--- Begin Records provided ---

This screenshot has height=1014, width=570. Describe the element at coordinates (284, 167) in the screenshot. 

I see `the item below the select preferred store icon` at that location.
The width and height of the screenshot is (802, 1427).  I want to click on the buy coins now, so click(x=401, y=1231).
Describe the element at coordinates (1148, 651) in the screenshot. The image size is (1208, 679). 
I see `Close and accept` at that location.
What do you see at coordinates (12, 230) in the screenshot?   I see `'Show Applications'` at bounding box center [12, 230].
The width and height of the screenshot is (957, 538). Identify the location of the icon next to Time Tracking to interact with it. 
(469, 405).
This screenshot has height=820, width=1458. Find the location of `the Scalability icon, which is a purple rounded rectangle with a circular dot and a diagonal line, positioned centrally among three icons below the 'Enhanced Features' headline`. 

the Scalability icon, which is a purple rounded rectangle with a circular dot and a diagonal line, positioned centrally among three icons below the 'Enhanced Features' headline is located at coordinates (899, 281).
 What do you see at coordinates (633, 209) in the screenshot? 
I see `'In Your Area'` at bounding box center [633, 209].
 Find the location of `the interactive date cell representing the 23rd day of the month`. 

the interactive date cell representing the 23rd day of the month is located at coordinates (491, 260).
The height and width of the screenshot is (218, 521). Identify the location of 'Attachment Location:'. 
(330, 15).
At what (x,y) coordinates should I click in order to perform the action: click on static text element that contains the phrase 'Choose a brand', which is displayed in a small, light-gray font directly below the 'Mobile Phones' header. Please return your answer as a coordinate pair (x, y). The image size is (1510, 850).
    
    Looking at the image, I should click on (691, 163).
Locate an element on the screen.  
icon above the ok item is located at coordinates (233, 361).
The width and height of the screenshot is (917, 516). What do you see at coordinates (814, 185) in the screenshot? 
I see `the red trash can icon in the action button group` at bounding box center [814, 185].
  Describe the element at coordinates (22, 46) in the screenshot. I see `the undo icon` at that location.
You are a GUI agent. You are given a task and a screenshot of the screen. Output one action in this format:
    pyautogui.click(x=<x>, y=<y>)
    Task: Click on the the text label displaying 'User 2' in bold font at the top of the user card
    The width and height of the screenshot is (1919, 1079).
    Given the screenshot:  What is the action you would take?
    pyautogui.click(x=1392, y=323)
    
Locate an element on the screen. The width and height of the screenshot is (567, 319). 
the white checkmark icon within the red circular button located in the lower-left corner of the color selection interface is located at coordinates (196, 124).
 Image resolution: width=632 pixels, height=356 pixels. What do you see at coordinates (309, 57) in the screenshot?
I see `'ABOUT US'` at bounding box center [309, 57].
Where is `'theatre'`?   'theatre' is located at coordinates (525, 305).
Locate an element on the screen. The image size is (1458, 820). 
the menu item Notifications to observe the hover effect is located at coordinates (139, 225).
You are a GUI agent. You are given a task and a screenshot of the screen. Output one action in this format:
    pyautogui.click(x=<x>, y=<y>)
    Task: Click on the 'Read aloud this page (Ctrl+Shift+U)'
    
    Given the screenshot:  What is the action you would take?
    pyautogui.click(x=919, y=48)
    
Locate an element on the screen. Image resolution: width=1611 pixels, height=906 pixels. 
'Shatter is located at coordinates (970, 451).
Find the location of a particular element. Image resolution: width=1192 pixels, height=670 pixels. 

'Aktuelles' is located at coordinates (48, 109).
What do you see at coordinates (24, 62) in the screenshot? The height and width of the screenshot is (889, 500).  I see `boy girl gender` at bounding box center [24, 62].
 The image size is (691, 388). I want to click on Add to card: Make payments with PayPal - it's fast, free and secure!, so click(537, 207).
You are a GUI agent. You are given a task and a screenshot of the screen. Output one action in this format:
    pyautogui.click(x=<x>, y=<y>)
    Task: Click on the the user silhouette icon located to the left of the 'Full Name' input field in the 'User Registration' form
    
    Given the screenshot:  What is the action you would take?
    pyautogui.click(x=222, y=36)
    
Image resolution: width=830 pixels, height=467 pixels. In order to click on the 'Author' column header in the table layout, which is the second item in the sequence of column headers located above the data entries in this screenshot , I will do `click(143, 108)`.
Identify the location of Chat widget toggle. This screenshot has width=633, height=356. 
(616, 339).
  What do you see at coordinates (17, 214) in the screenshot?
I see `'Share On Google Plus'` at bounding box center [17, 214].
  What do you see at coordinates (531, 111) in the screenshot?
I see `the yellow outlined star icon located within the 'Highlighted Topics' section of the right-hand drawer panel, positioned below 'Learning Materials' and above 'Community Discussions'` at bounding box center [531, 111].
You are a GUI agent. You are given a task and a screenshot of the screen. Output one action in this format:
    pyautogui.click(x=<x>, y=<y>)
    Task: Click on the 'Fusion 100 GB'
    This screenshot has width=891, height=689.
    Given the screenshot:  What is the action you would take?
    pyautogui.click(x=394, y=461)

--- End Records provided ---

Given exercise: Print all of the data above again, line for line, with nothing changed.

Output for this exercise:
This screenshot has height=1014, width=570. Describe the element at coordinates (284, 167) in the screenshot. 

I see `the item below the select preferred store icon` at that location.
The width and height of the screenshot is (802, 1427).  I want to click on the buy coins now, so click(x=401, y=1231).
Describe the element at coordinates (1148, 651) in the screenshot. The image size is (1208, 679). 
I see `Close and accept` at that location.
What do you see at coordinates (12, 230) in the screenshot?   I see `'Show Applications'` at bounding box center [12, 230].
The width and height of the screenshot is (957, 538). Identify the location of the icon next to Time Tracking to interact with it. 
(469, 405).
This screenshot has height=820, width=1458. Find the location of `the Scalability icon, which is a purple rounded rectangle with a circular dot and a diagonal line, positioned centrally among three icons below the 'Enhanced Features' headline`. 

the Scalability icon, which is a purple rounded rectangle with a circular dot and a diagonal line, positioned centrally among three icons below the 'Enhanced Features' headline is located at coordinates (899, 281).
 What do you see at coordinates (633, 209) in the screenshot? 
I see `'In Your Area'` at bounding box center [633, 209].
 Find the location of `the interactive date cell representing the 23rd day of the month`. 

the interactive date cell representing the 23rd day of the month is located at coordinates (491, 260).
The height and width of the screenshot is (218, 521). Identify the location of 'Attachment Location:'. 
(330, 15).
At what (x,y) coordinates should I click in order to perform the action: click on static text element that contains the phrase 'Choose a brand', which is displayed in a small, light-gray font directly below the 'Mobile Phones' header. Please return your answer as a coordinate pair (x, y). The image size is (1510, 850).
    
    Looking at the image, I should click on (691, 163).
Locate an element on the screen.  
icon above the ok item is located at coordinates (233, 361).
The width and height of the screenshot is (917, 516). What do you see at coordinates (814, 185) in the screenshot? 
I see `the red trash can icon in the action button group` at bounding box center [814, 185].
  Describe the element at coordinates (22, 46) in the screenshot. I see `the undo icon` at that location.
You are a GUI agent. You are given a task and a screenshot of the screen. Output one action in this format:
    pyautogui.click(x=<x>, y=<y>)
    Task: Click on the the text label displaying 'User 2' in bold font at the top of the user card
    The width and height of the screenshot is (1919, 1079).
    Given the screenshot:  What is the action you would take?
    pyautogui.click(x=1392, y=323)
    
Locate an element on the screen. The width and height of the screenshot is (567, 319). 
the white checkmark icon within the red circular button located in the lower-left corner of the color selection interface is located at coordinates (196, 124).
 Image resolution: width=632 pixels, height=356 pixels. What do you see at coordinates (309, 57) in the screenshot?
I see `'ABOUT US'` at bounding box center [309, 57].
Where is `'theatre'`?   'theatre' is located at coordinates (525, 305).
Locate an element on the screen. The image size is (1458, 820). 
the menu item Notifications to observe the hover effect is located at coordinates (139, 225).
You are a GUI agent. You are given a task and a screenshot of the screen. Output one action in this format:
    pyautogui.click(x=<x>, y=<y>)
    Task: Click on the 'Read aloud this page (Ctrl+Shift+U)'
    
    Given the screenshot:  What is the action you would take?
    pyautogui.click(x=919, y=48)
    
Locate an element on the screen. Image resolution: width=1611 pixels, height=906 pixels. 
'Shatter is located at coordinates (970, 451).
Find the location of a particular element. Image resolution: width=1192 pixels, height=670 pixels. 

'Aktuelles' is located at coordinates (48, 109).
What do you see at coordinates (24, 62) in the screenshot? The height and width of the screenshot is (889, 500).  I see `boy girl gender` at bounding box center [24, 62].
 The image size is (691, 388). I want to click on Add to card: Make payments with PayPal - it's fast, free and secure!, so click(537, 207).
You are a GUI agent. You are given a task and a screenshot of the screen. Output one action in this format:
    pyautogui.click(x=<x>, y=<y>)
    Task: Click on the the user silhouette icon located to the left of the 'Full Name' input field in the 'User Registration' form
    
    Given the screenshot:  What is the action you would take?
    pyautogui.click(x=222, y=36)
    
Image resolution: width=830 pixels, height=467 pixels. In order to click on the 'Author' column header in the table layout, which is the second item in the sequence of column headers located above the data entries in this screenshot , I will do `click(143, 108)`.
Identify the location of Chat widget toggle. This screenshot has width=633, height=356. 
(616, 339).
  What do you see at coordinates (17, 214) in the screenshot?
I see `'Share On Google Plus'` at bounding box center [17, 214].
  What do you see at coordinates (531, 111) in the screenshot?
I see `the yellow outlined star icon located within the 'Highlighted Topics' section of the right-hand drawer panel, positioned below 'Learning Materials' and above 'Community Discussions'` at bounding box center [531, 111].
You are a GUI agent. You are given a task and a screenshot of the screen. Output one action in this format:
    pyautogui.click(x=<x>, y=<y>)
    Task: Click on the 'Fusion 100 GB'
    This screenshot has width=891, height=689.
    Given the screenshot:  What is the action you would take?
    pyautogui.click(x=394, y=461)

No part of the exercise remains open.